Or, ça, l’air de rien, ce n’est pas dans tous les jeux qu’on va le retrouver…

D’ailleurs, ça me parait évident que si « Nier : Automata » dispose d’une telle cote de sympathie – pour ne pas dire d’amour – dans le milieu des joueurs c’est aussi parce qu’il sait récompenser ceux qui ont su y persister.
Avancer dans « Nier : Automata » c’est sans cesse en découvrir davantage ; c’est sans cesse se faire surprendre.
Même refaire le jeu est récompensé ici ! C’est même l’un des gros attraits de ce titre.
Car dans « Nier : Automata » quand on relance sa partie juste après l’avoir finie, c’est une partie alternative qui nous est offerte.
Et si l’essentiel est identique, de nombreux détails feront tout de même en sorte que ce sera différent malgré tout : changement d’avatar, méthode de combat différente, phases de jeux supplémentaires et – surtout – histoire racontée autrement.
En gros, finir une deuxième fois « Nier : Automata », c’est soudainement prendre conscience que l’essentiel du jeu nous avait échappé jusqu’alors. Et poursuivre une troisième fois c’est découvrir que l’histoire continue encore derrière ; une histoire que les moins persévérants ne découvriront tout simplement pas. (…Et ce sera bien fait pour eux.)
En cela le jeu sait se faire gratifiant, stimulant, séduisant…
…Et surtout il révèle quelque chose qu’on ne pourra pas lui retirer : une réelle profondeur.
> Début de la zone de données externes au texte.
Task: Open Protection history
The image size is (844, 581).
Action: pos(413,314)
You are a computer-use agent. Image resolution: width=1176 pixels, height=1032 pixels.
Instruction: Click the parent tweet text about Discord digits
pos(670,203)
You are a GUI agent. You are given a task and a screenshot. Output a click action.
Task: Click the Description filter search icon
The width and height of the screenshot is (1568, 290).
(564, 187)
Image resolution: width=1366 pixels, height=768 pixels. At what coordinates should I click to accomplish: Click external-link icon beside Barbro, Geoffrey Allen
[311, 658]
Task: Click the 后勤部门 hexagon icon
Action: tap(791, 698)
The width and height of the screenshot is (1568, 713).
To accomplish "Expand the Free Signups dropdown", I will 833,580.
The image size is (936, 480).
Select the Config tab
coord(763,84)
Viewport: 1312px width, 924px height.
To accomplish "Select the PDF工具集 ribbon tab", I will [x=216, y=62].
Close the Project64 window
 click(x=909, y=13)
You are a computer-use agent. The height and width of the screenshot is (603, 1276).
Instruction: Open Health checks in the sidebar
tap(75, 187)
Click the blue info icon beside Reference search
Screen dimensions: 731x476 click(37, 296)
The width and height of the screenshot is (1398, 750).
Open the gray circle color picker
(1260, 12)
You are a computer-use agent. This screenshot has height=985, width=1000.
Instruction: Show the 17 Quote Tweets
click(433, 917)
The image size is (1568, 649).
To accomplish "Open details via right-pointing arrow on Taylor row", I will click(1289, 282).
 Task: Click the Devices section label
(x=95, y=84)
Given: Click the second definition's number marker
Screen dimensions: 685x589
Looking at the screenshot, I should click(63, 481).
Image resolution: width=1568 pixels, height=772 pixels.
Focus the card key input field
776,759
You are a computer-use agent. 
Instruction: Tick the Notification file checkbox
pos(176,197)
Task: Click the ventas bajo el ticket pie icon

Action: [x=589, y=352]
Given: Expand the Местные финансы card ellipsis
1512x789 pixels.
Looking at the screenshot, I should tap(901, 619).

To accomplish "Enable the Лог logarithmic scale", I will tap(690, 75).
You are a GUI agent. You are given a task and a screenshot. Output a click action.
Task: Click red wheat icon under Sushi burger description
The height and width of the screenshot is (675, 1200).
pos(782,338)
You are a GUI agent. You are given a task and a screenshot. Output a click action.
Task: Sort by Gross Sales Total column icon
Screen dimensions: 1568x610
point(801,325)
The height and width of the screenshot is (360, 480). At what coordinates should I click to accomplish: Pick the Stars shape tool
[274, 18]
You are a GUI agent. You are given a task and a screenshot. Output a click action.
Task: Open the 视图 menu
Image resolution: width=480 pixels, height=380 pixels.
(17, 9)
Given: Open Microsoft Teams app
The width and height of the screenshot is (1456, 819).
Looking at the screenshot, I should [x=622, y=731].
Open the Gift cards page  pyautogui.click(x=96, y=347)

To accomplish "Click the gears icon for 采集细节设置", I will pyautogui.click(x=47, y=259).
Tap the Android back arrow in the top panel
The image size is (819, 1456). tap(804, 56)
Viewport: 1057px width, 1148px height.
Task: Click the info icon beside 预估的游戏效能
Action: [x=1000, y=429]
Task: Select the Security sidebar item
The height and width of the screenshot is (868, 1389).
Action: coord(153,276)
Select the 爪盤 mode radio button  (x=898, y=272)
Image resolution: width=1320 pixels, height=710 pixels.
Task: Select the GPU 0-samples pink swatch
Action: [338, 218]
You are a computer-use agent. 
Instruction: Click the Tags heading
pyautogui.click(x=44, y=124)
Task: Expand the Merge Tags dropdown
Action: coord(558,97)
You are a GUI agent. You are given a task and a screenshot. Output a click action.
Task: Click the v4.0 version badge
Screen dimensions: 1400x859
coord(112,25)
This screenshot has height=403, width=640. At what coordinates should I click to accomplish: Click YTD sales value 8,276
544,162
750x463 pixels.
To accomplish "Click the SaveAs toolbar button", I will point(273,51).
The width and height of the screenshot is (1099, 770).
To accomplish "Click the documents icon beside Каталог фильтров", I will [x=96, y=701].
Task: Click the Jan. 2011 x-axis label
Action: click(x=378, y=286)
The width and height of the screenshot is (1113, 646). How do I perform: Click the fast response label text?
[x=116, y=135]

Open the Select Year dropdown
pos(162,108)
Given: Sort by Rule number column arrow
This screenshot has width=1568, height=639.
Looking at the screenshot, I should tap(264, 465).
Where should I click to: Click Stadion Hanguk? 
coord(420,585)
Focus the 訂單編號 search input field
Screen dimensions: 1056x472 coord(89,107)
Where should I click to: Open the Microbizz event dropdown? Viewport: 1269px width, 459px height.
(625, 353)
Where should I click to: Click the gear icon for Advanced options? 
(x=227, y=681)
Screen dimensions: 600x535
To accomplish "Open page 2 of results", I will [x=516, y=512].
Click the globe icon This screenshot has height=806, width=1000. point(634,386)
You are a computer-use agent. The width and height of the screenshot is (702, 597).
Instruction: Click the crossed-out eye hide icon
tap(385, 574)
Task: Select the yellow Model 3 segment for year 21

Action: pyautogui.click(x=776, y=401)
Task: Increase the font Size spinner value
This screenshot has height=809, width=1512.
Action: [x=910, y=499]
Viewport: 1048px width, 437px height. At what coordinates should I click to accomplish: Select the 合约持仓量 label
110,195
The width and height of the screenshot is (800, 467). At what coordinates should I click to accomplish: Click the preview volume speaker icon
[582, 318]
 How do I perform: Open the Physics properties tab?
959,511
Mais l’énonciation de toutes ces qualités ne doit néanmoins pas vous leurrer non plus sur la réalité de ce que fut mon expérience de « Nier : Automata » ; et la réalité, c’est que je ne suis même pas allé au bout du bout de ce jeu.
La réalité c’est que j’ai préféré jeter l’éponge au début de ma deuxième partie et découvrir le reste sur Youtube.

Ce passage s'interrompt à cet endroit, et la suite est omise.